La suficiencia y la desatención llevaron a los barcelonistas a cargar con dos tarjetas que dejaron a Edmilson y Ronaldinho fuera del partido del próximo domingo ante el Atlético. Mucho castigo para una jornada tan simple. El encuentro no se complicó más para el Barça por la expulsión de Tuzzio y la salida de Messi. El argentino estuvo tan espléndido que protagonizó las tres jugadas de la jornada después del tanto de Giuly.

Messi marcó en la primera un gol precioso, después de combinar con Sylvinho, sobre todo por la manera en que recibió la pelota, sin tocarla, con un amago, una finta de izquierda a derecha que quebró al marcador y le permitió encarar al portero. Acto seguido marró un remate a bocajarro, con el guardameta vencido, después de una asistencia de Giuly. Y para rematar picó con la zurda, sobre la salida de Moyà, un pase hasta las entrañas del área de Ronaldinho. Messi estuvo excelso en lo difícil y patoso en lo fácil. Los mejores futbolistas desprecian las jugadas y las suertes comunes.

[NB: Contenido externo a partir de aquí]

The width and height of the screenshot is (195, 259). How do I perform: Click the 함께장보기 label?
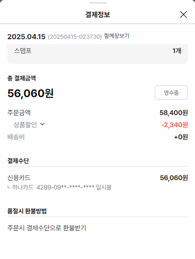coord(116,36)
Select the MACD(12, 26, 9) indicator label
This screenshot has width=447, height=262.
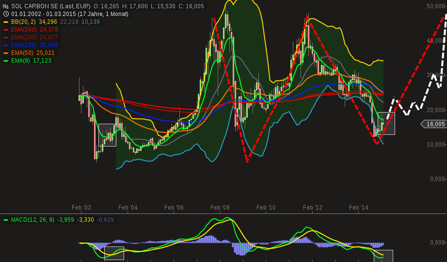(x=32, y=220)
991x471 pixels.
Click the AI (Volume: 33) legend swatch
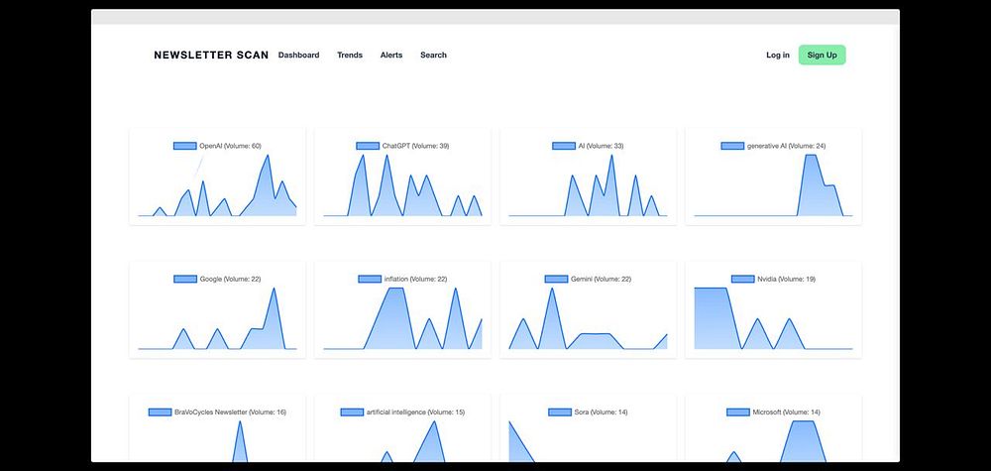[564, 146]
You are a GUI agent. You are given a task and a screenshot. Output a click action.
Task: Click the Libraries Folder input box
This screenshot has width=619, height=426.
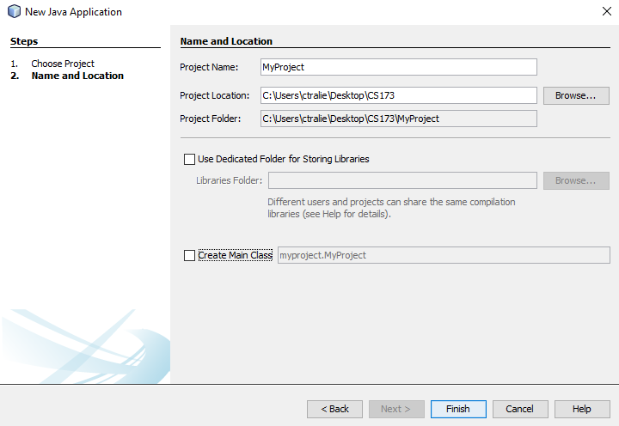(402, 180)
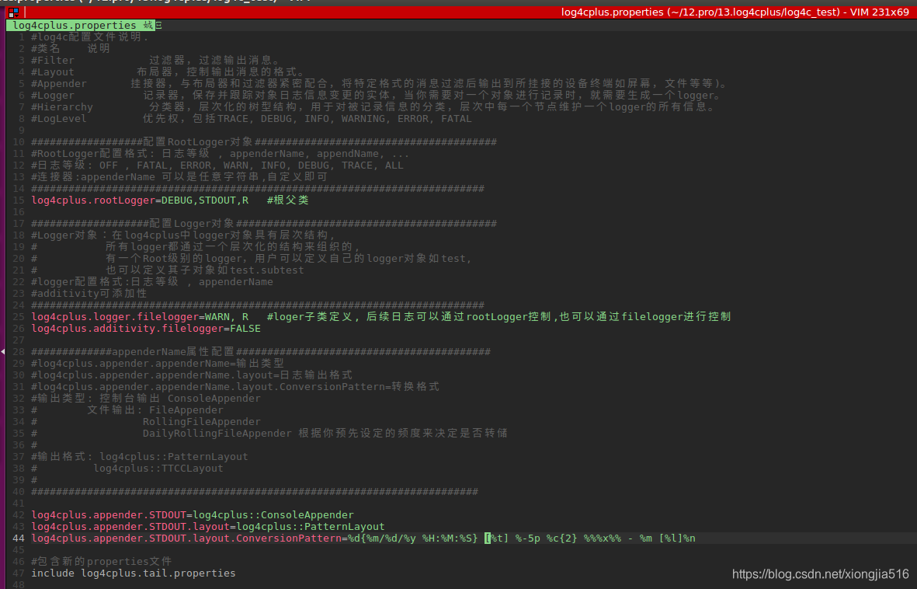The image size is (917, 589).
Task: Click line number 1 in the gutter
Action: (19, 36)
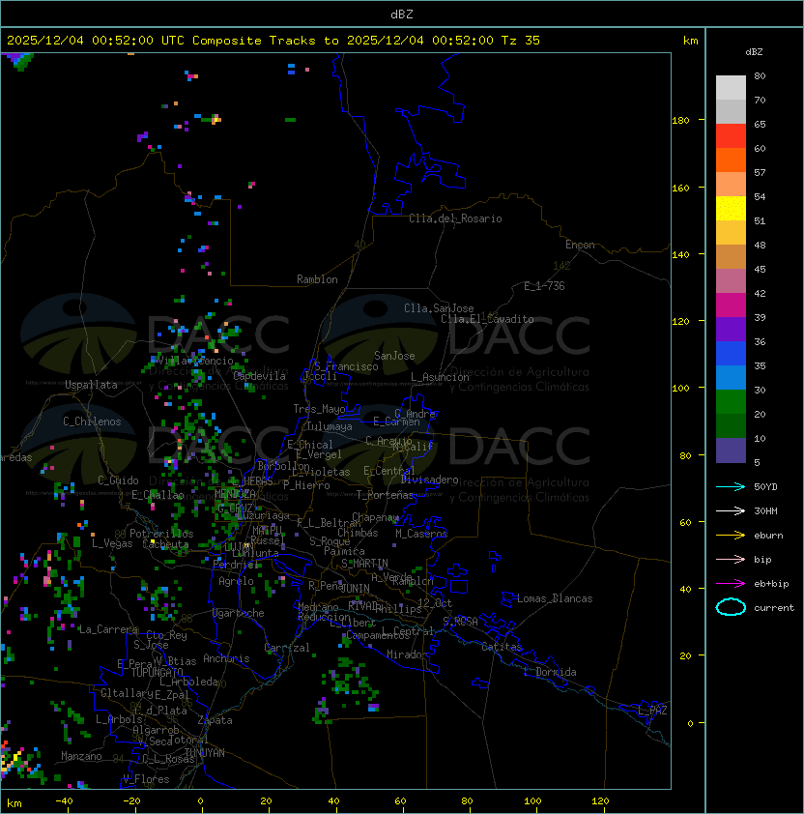This screenshot has height=814, width=804.
Task: Click the Uspallata label on the map
Action: click(x=91, y=385)
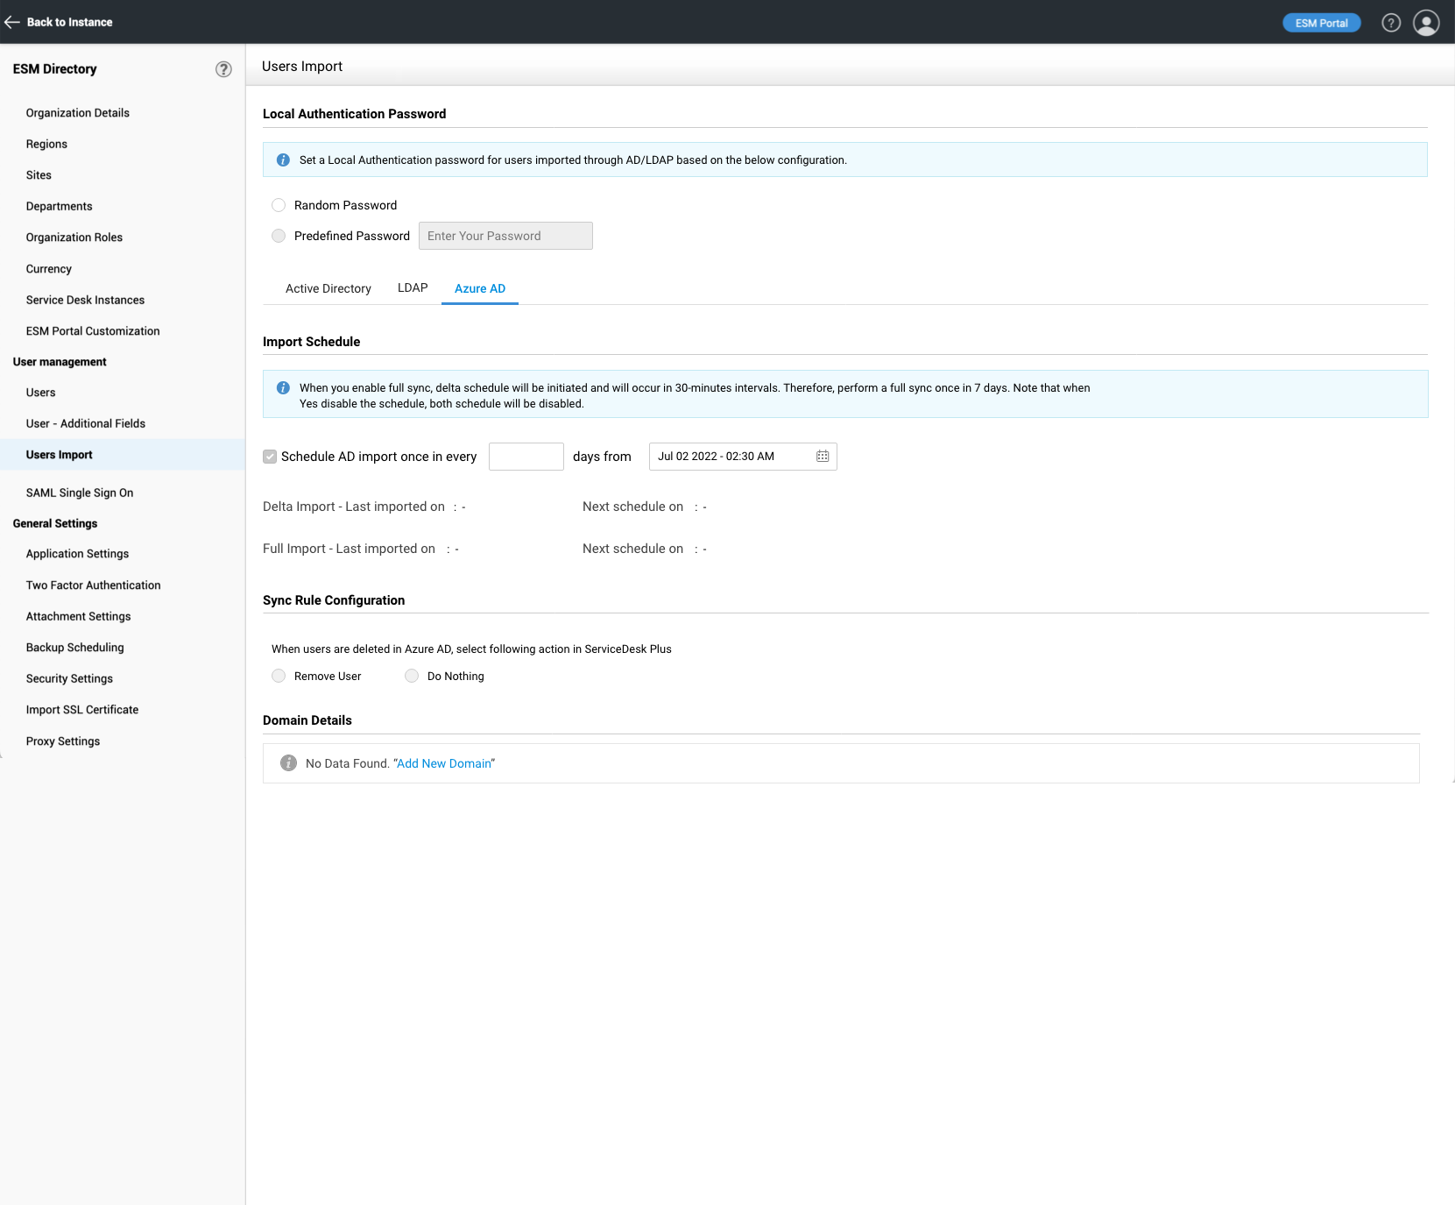Click the back arrow icon in header
The image size is (1455, 1205).
coord(12,22)
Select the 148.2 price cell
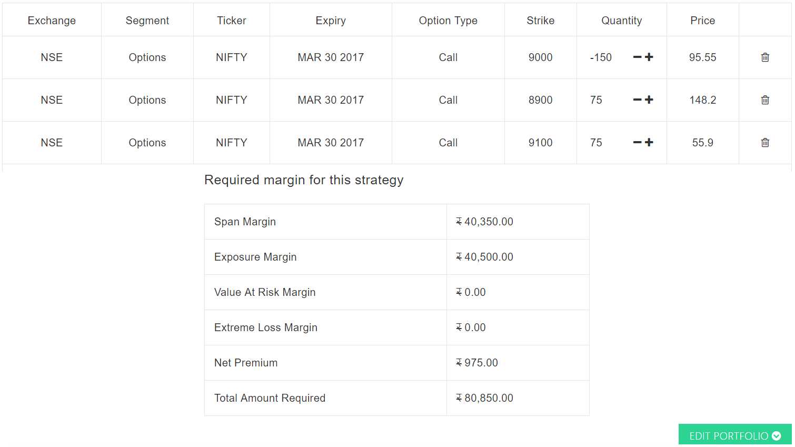 (702, 100)
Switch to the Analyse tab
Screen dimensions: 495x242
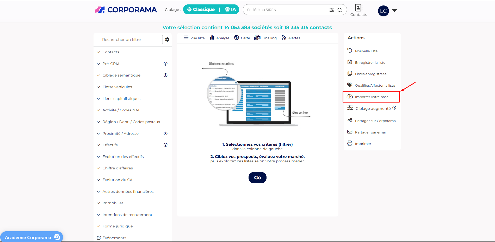click(220, 38)
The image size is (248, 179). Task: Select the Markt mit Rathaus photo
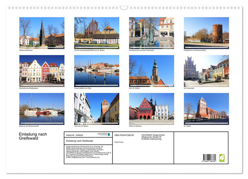151,109
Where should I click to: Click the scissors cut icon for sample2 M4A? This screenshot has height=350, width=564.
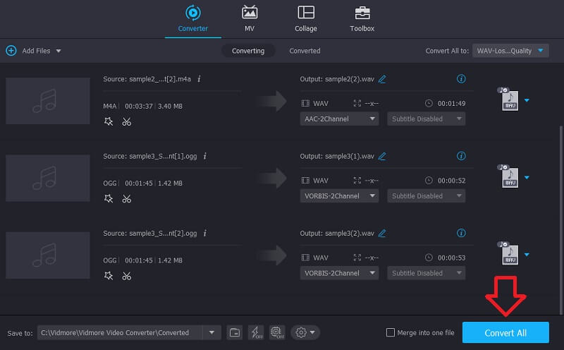[x=126, y=121]
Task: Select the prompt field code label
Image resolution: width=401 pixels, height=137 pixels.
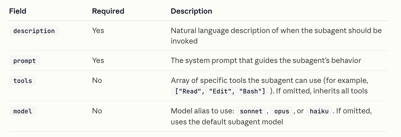Action: pyautogui.click(x=24, y=61)
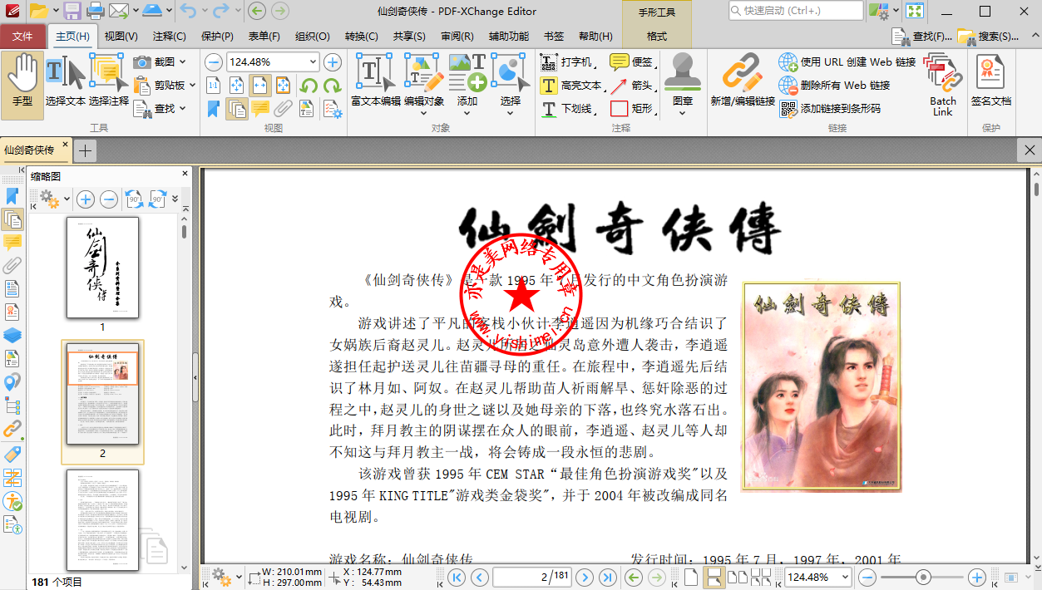Screen dimensions: 1042x590
Task: Rotate thumbnails clockwise 90 degrees
Action: coord(157,199)
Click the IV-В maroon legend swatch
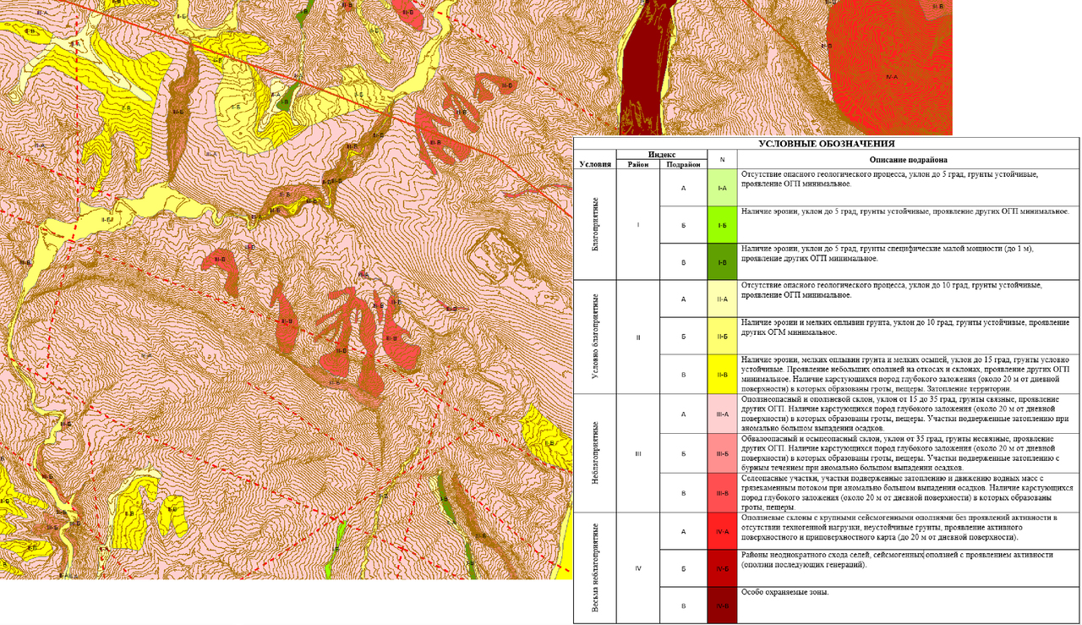Viewport: 1082px width, 625px height. (x=722, y=606)
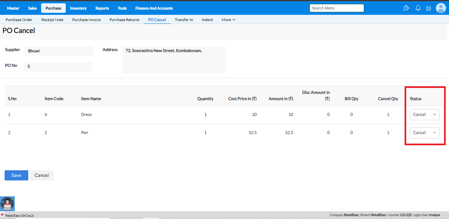
Task: Click the RetailEasy OnCloud logo icon
Action: pyautogui.click(x=2, y=215)
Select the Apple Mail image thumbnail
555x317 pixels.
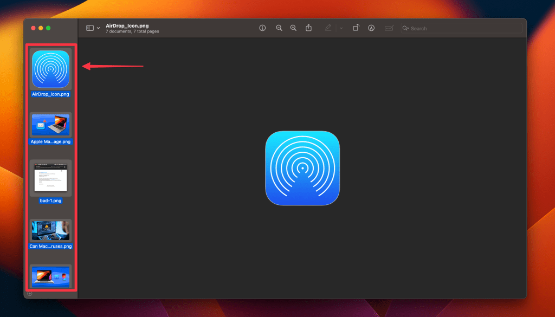click(50, 125)
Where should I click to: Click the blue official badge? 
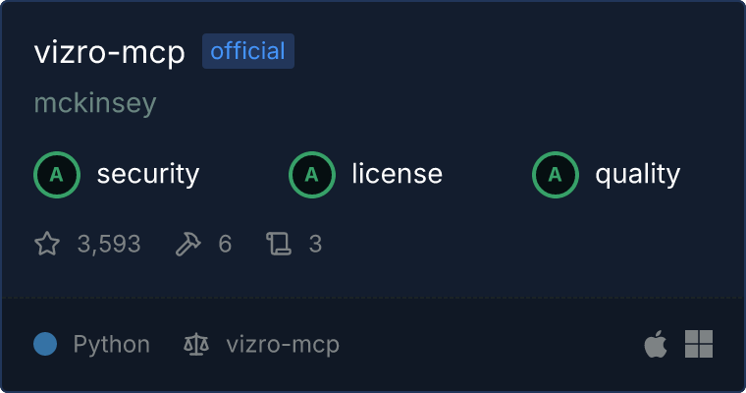tap(248, 51)
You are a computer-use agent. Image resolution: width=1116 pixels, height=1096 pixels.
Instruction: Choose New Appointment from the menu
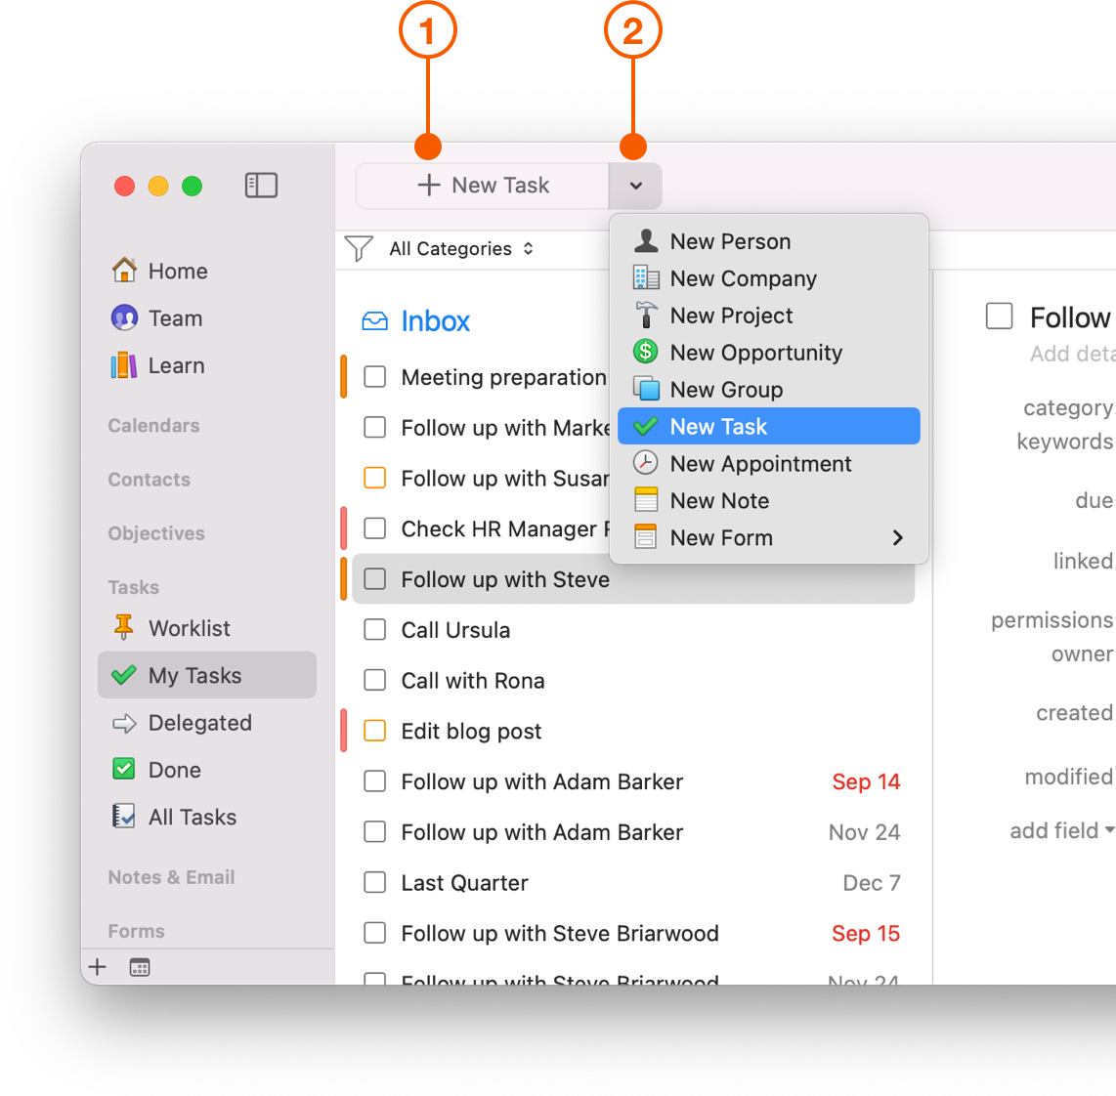[x=760, y=463]
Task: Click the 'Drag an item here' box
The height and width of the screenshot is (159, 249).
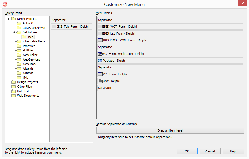Action: coord(170,130)
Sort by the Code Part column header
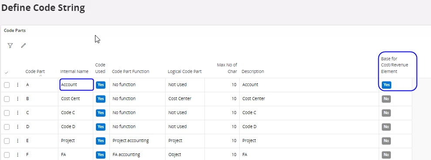The height and width of the screenshot is (160, 431). (35, 71)
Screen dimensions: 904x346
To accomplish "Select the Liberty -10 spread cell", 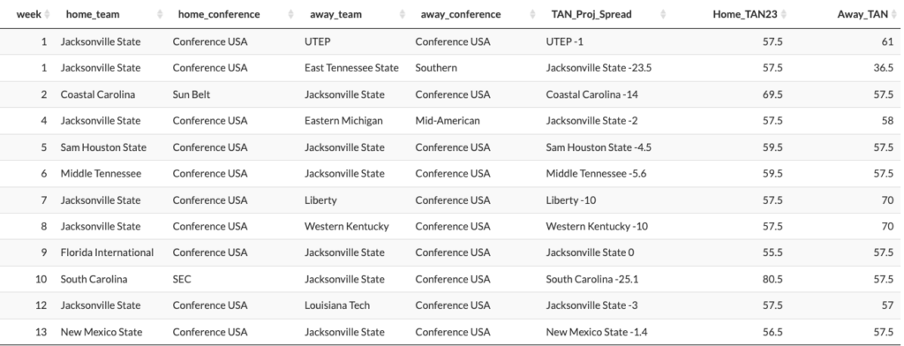I will [x=571, y=200].
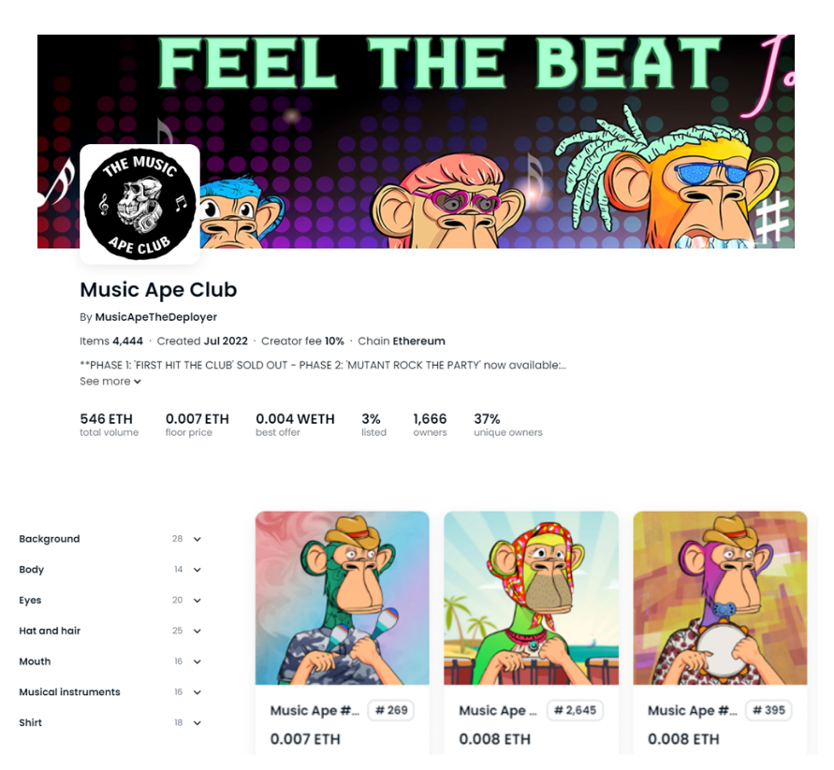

La salida de Messi a la cancha resultó una bendición para el Barcelona. El Mallorca aprovechó la poca intensidad en la que había caído el partido para tener la pelota. El problema es que no sabía qué hacer con ella porque es un equipo descosido y desvertebrado. La poca consistencia rojilla abundó en las deficiencias barcelonistas más que en sus virtudes. Ni siquiera la presencia de Iniesta fue capaz de dar un hilo de juego y un cierto sosiego. Vivía el equipo del gol del simpático Giuly, único cuando se trata de tirar el desmarque.

Aunque la contienda había arrancado muy sosa, sin punto de encuentro entre un equipo y otro, porque el Barça apretaba el acelerador y el Mallorca respondía con el freno, Moyà fue siempre más apuntado que Valdés. Faltos de paciencia y malicia ofensiva, abusaron los azulgrana durante media hora del juego directo y no acertaban en el último pase, quizá porque Rijkaard había apostado por una alineación muy física. Tampoco Ronaldinho funcionaba como futbolista desequilibrante, al punto que Cortés le rebanó una pelota en uno de los regates preferidos del brasileño, y después recibió una tarjeta bien tonta. Vencido en el uno contra uno, Ronaldinho ejerció entonces como jugador de equipo. Habilitó reiteradamente a Larsson y después a Messi. El Barcelona no necesitó ayer nada más del mejor delantero del mundo. Aunque Ronaldinho no pasa precisamente por su mejor momento de forma, su participación en Mallorca fue la de un sibarita. En su ausencia como futbolista desequilibrante, apareció Messi, titular en La Romareda y ayer suplente en favor de Giuly.

A Rijkaard le salieron bien los cambios. Apuntaló Puyol la línea defensiva, manejó el partido Deco a su antojo y decidieron entre Giuly y Messi. Van Bommel, en cambio, estuvo nuevamente fuera de sitio, superado por la ansiedad de querer firmar la victoria. Tampoco Iniesta acaba de hacerse notar en el equipo y sus actuaciones han pasado últimamente inadvertidas o, al menos, no han respondido a las expectativas generadas precisamente por sus actuaciones del curso pasado. En ausencia de Xavi, Iniesta continúa siendo un futbolista de momentos más que de partidos. El equipo nota desde hace un cierto tiempo la falta de un volante que engrase y dé fluidez al juego. Rijkaard no acaba de dar con la tecla en una decisión que puede resultar importante en partidos de mayor calado que el de ayer, como, por ejemplo, el de Zaragoza. El Mallorca, simplemente, se limitó a firmar la victoria del Barcelona en una actuación muy pobre sobre un campo afectado por el mal tiempo. En inferioridad numérica, el plantel rojillo dejó incluso que fuera el propio Barça el que decidiera el número de goles que le apetecía marcar.